[Task objective] Exclude images; transcribe the rest of the data exactly.

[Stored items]
================================

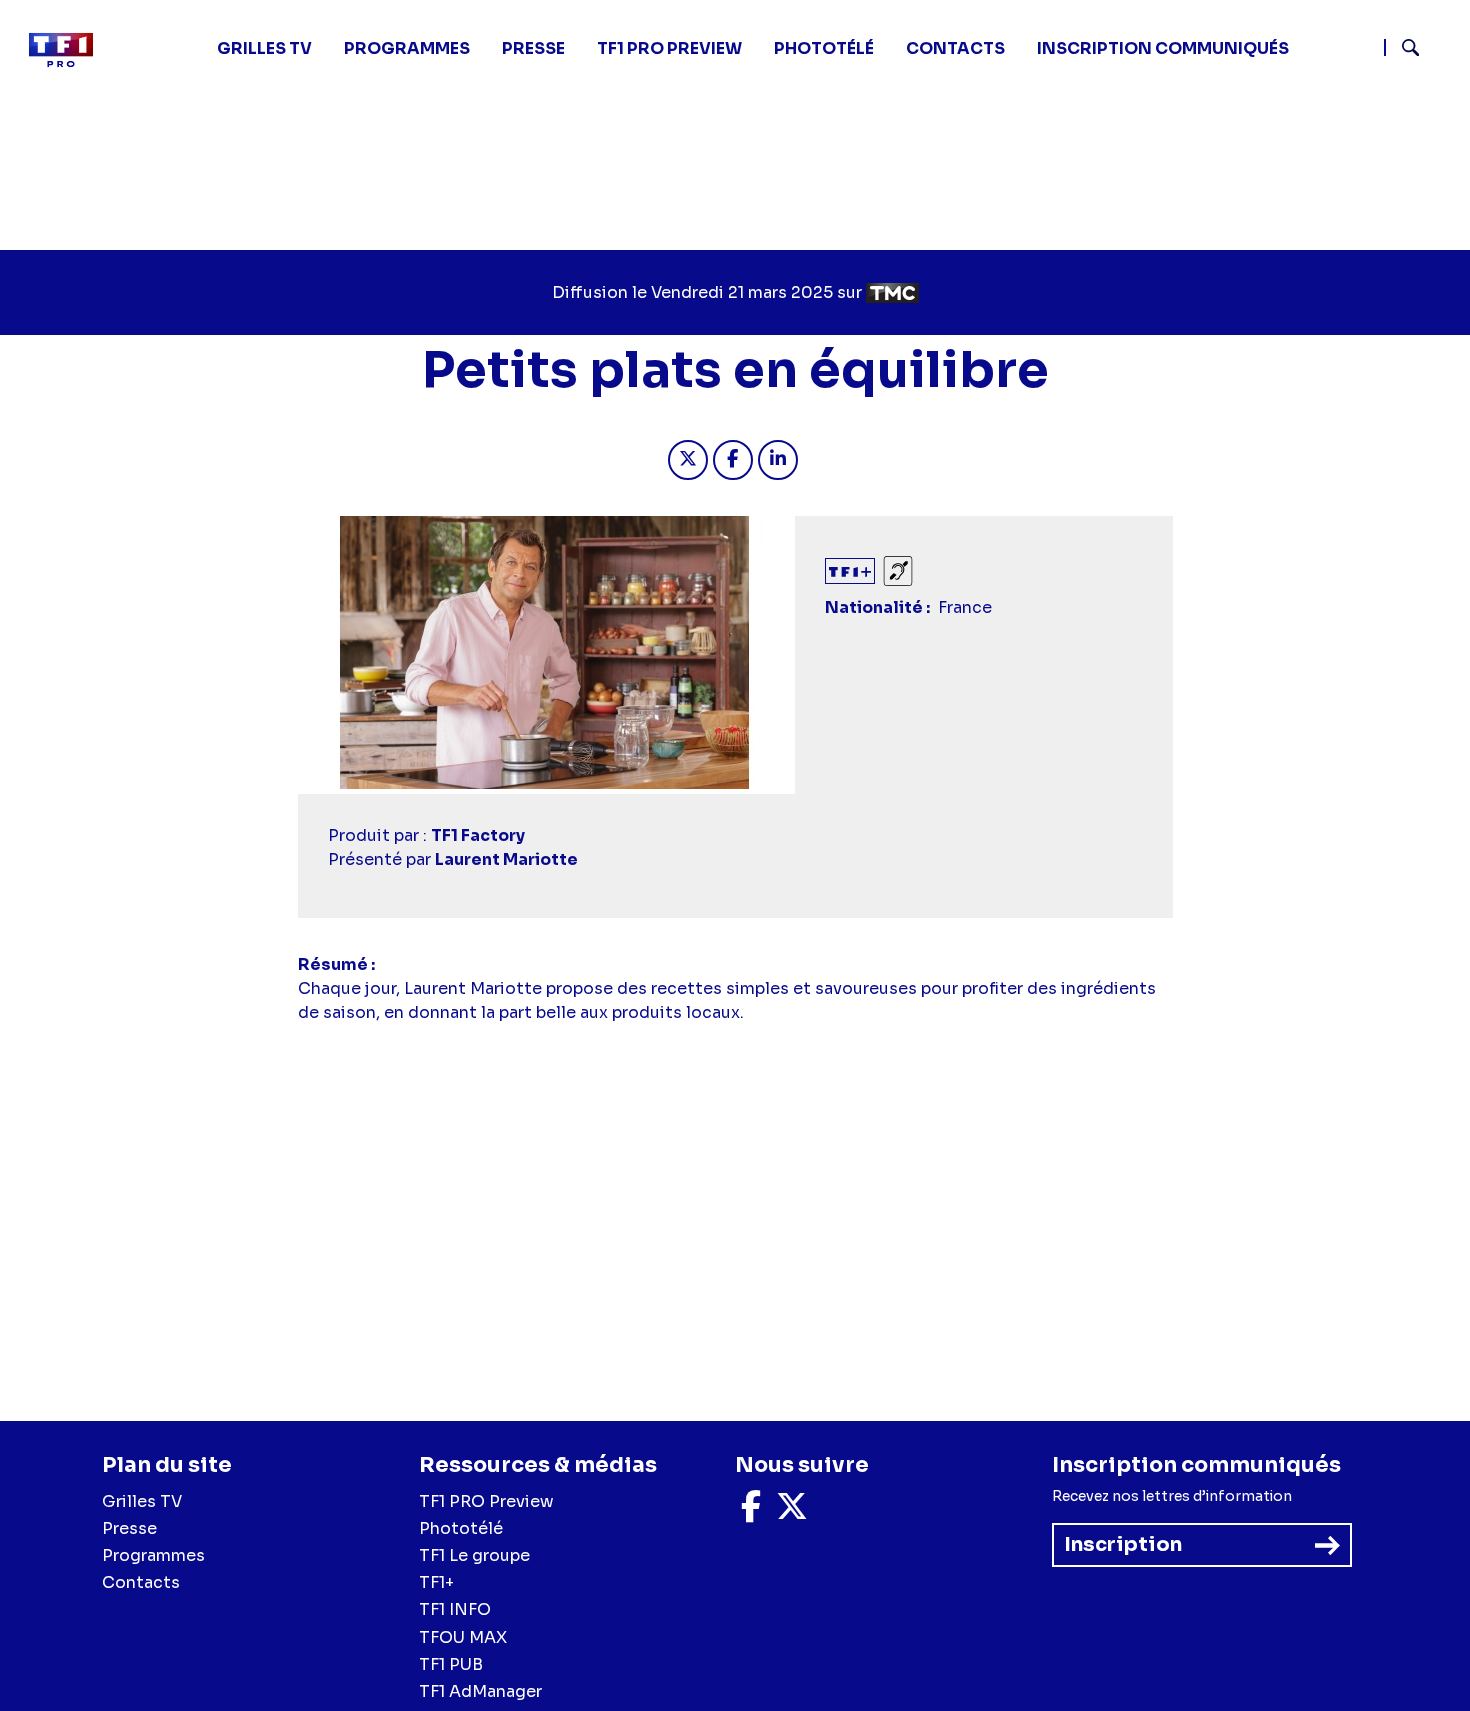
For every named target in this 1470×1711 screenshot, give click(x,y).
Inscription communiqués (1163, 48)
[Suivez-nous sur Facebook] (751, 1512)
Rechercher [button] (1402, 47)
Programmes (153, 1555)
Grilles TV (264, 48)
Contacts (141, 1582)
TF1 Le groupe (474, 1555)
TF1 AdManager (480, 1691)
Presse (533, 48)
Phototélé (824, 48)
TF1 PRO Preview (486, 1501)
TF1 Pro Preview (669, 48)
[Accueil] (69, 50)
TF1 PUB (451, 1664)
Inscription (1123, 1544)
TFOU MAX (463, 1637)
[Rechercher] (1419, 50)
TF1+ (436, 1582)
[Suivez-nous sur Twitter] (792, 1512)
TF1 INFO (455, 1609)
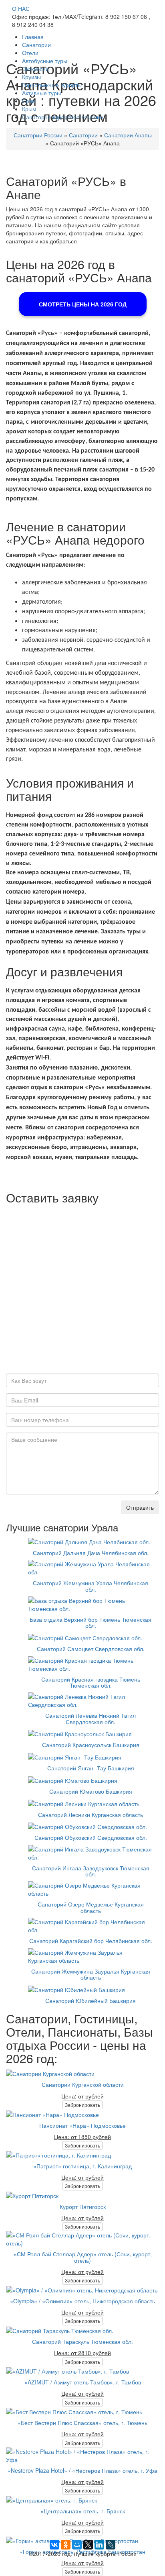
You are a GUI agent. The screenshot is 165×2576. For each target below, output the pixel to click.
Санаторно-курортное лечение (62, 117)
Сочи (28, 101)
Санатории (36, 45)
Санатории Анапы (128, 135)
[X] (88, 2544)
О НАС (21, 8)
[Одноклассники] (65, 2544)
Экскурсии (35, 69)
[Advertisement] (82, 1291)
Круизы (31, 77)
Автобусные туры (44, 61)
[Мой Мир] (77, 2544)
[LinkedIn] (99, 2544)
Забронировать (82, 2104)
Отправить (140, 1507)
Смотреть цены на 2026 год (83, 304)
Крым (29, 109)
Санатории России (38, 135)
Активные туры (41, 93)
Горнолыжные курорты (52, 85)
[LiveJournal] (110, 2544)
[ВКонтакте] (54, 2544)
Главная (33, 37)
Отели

================================

[Exercise output]
For every named target in this 1470×1711 screenshot, give click(x,y).
Inscription communiqués (1163, 48)
[Suivez-nous sur Facebook] (751, 1512)
Rechercher [button] (1402, 47)
Programmes (153, 1555)
Grilles TV (264, 48)
Contacts (141, 1582)
TF1 Le groupe (474, 1555)
TF1 AdManager (480, 1691)
Presse (533, 48)
Phototélé (824, 48)
TF1 PRO Preview (486, 1501)
TF1 Pro Preview (669, 48)
[Accueil] (69, 50)
TF1 PUB (451, 1664)
Inscription (1123, 1544)
TFOU MAX (463, 1637)
[Rechercher] (1419, 50)
TF1+ (436, 1582)
[Suivez-nous sur Twitter] (792, 1512)
TF1 INFO (455, 1609)
You are a GUI agent. The screenshot is 165×2576. For each target below, output the pixel to click.
Санаторно-курортное лечение (62, 117)
Сочи (28, 101)
Санатории (36, 45)
Санатории Анапы (128, 135)
[X] (88, 2544)
О НАС (21, 8)
[Одноклассники] (65, 2544)
Экскурсии (35, 69)
[Advertisement] (82, 1291)
Круизы (31, 77)
Автобусные туры (44, 61)
[Мой Мир] (77, 2544)
[LinkedIn] (99, 2544)
Забронировать (82, 2104)
Отправить (140, 1507)
Смотреть цены на 2026 год (83, 304)
Крым (29, 109)
Санатории России (38, 135)
Активные туры (41, 93)
Горнолыжные курорты (52, 85)
[LiveJournal] (110, 2544)
[ВКонтакте] (54, 2544)
Главная (33, 37)
Отели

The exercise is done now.